Incident investigation:

“Account compromised”: login history, IP changes, unusual actions for the user.

“Data leak”: who exported, who did bulk reads in the last 90 days.

“Settings changed maliciously”: configuration change history, who did it.

“Shadow IT”: writes from accounts outside the system accounts.

Have query templates ready. The first 10 minutes of a crisis shouldn’t be “where do I look?”

A note on immutability

Audit logs are immutable, but users have the right to erasure (GDPR). How do you reconcile the two?

Answer: don’t store PII directly in the audit log. Store reference IDs. When the user account is deleted, the reference still works but the PII connections go away.

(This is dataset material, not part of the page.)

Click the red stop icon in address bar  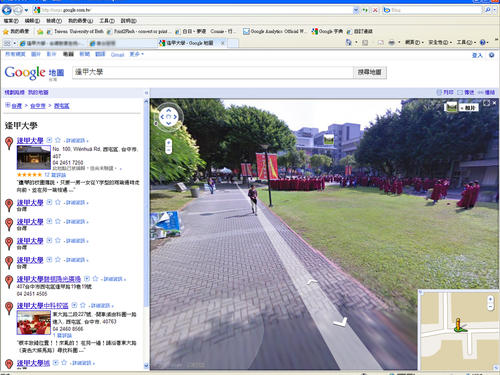(375, 10)
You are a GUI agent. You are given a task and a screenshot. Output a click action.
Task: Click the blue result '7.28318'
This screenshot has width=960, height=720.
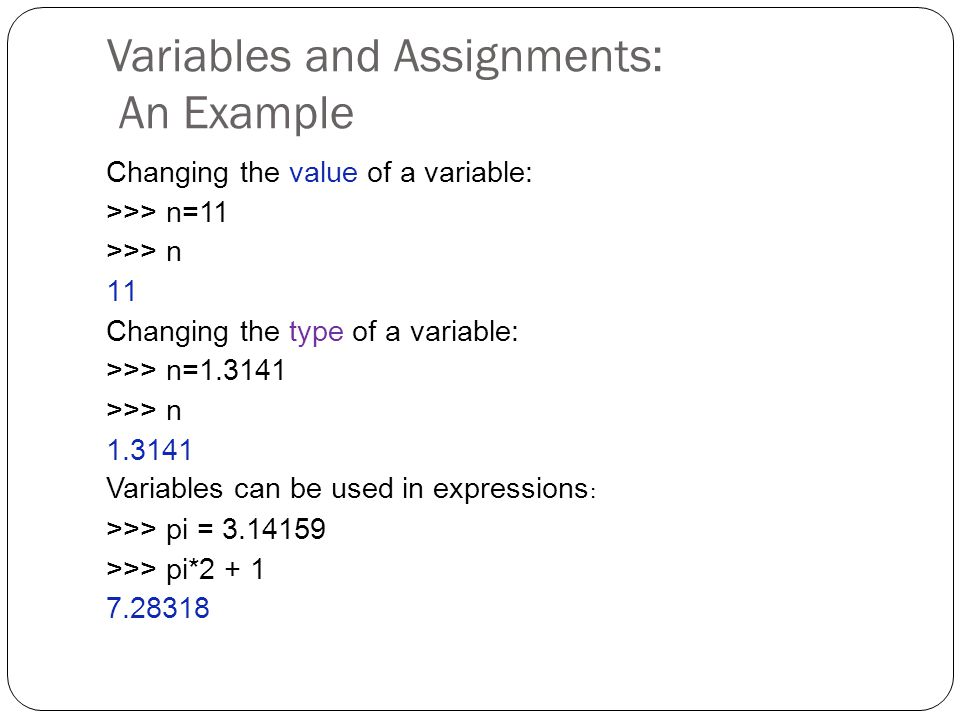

before_state: {"user_id": "12345", "action": "role_changed"}
-- user_id 12345 was later anonymised to 'deleted-user-12345'

The audit trail is intact, the PII is gone.

Cost optimisation

Audit logs take up serious space. Cost optimisation:

Use compressed text instead of JSONB if you never search inside it
Don’t deduplicate action entries (you’d break the audit trail, but at the application layer, identical request IDs can be deduped)
Regular partitioning and archiving
Cold storage is cheap (S3 Glacier)

On one fintech the audit log hot storage was 50 GB, annual archive 800 GB, total cost about $40/month. Regulation made it mandatory, so the cost is fine.

Closing thought

The audit log is the feature that saves the day. Until the first incident, you wonder why you bothered. After the first incident, you’re glad you did.

Minimum viable audit log:
– Append-only table
– Hash chain tamper detection
– Actor plus resource plus timestamp plus before/after JSONB
– Admin viewer UI
– Retention policy

Shipping a complex system to production without these five is a risk. Even when compliance doesn’t demand it, you’ll value it during an incident.